Exercise description: Below are the records. Reproduce exactly the lines from the one containing "The height and" through the final line, and omit any pictures.

Data extracts:
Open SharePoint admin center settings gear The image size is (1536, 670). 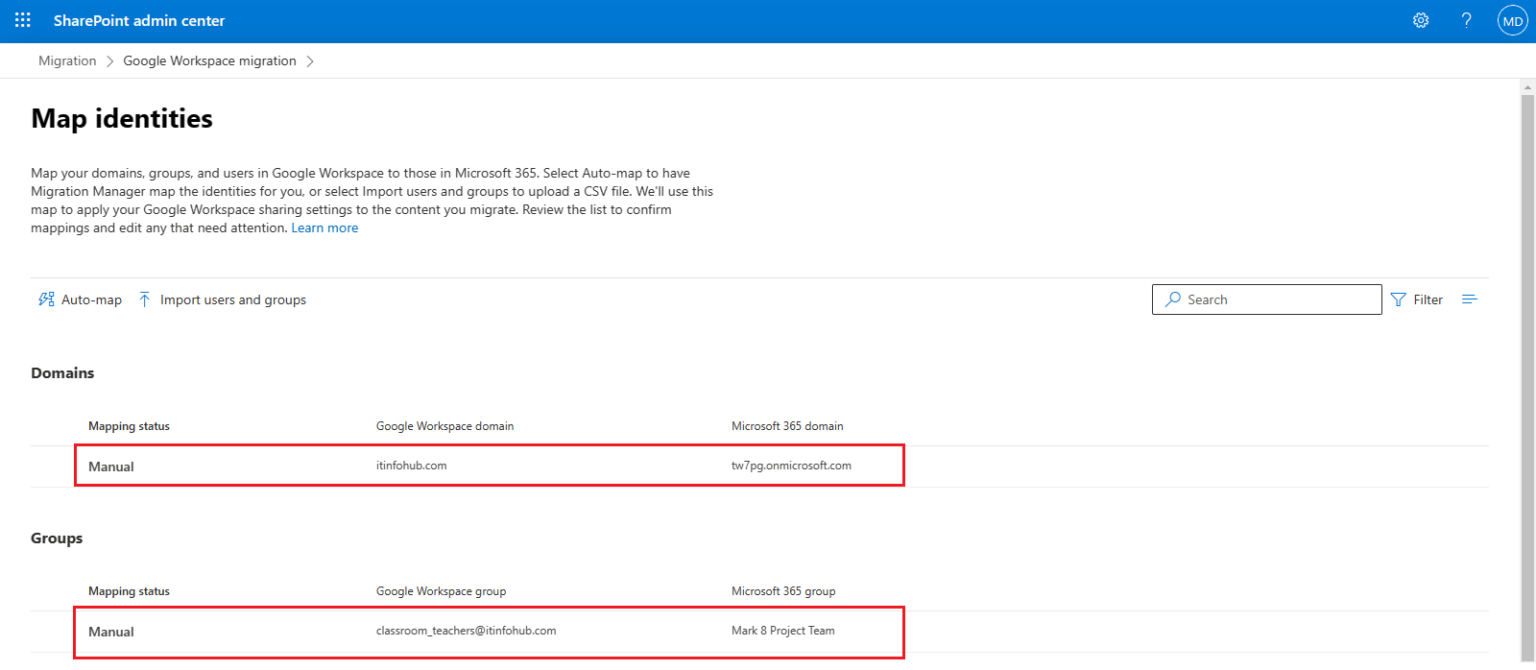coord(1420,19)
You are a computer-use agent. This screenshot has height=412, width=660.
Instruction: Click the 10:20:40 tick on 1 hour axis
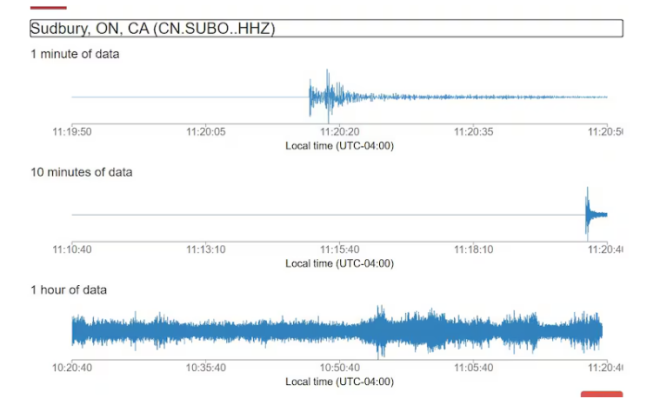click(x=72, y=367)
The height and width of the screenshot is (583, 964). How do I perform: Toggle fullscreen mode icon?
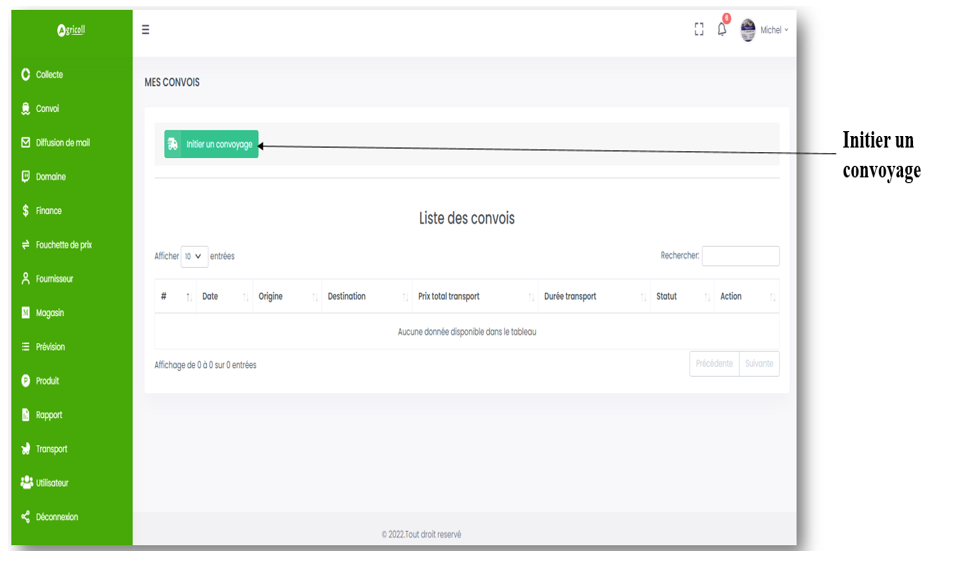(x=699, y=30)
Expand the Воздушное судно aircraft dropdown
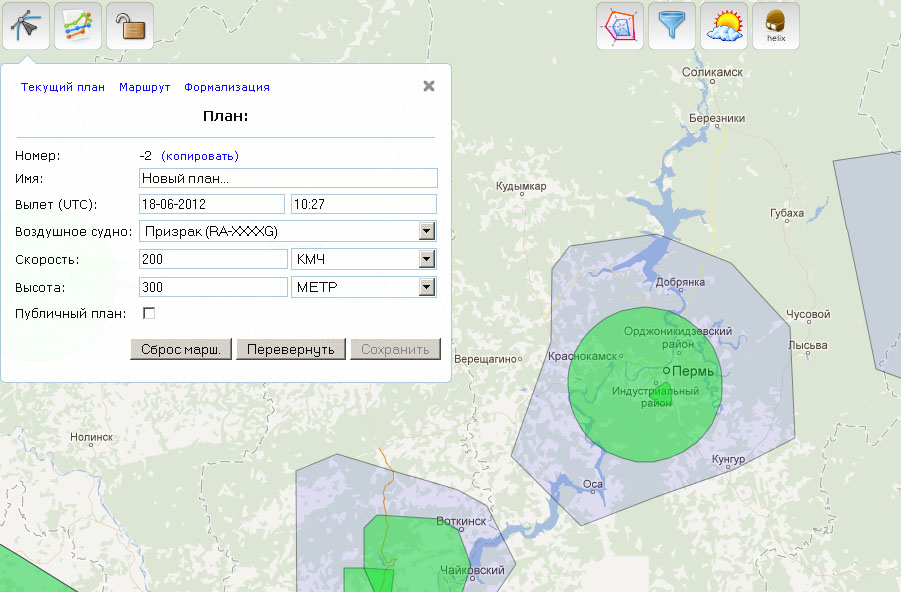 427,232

Result:
The height and width of the screenshot is (583, 964). How do I perform: Toggle fullscreen mode icon?
(x=699, y=30)
Expand the Воздушное судно aircraft dropdown
 427,232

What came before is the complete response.